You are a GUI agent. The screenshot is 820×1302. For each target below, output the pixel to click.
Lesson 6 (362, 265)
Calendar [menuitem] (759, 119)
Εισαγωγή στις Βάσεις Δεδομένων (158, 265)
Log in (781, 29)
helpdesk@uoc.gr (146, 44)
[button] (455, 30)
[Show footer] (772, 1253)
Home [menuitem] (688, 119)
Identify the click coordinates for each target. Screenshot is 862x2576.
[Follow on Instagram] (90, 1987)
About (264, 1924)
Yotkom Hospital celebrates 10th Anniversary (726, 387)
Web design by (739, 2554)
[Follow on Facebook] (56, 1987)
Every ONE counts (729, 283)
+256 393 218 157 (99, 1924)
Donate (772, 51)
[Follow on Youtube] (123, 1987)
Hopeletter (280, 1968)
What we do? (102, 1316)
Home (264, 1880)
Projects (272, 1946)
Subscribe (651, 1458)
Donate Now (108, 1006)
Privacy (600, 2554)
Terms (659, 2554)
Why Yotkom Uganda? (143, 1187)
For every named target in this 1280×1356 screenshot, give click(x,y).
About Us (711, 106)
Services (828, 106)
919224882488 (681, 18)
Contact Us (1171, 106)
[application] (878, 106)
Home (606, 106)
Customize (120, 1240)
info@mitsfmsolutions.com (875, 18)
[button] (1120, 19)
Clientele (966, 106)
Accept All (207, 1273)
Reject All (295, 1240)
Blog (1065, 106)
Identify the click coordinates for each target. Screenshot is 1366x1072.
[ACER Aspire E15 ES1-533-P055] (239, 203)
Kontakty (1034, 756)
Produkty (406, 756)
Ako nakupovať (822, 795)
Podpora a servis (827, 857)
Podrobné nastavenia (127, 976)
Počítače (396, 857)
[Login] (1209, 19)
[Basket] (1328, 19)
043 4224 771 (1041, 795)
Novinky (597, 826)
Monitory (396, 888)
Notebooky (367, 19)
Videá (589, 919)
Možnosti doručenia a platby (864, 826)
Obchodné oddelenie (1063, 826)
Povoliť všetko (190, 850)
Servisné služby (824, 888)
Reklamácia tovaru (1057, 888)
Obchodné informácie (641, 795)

·····

• **EXERCISE DETAILS**
State the number of lines in the data that carry "each", and add nothing to it.

• **ANSWER TO THE EXERCISE**
3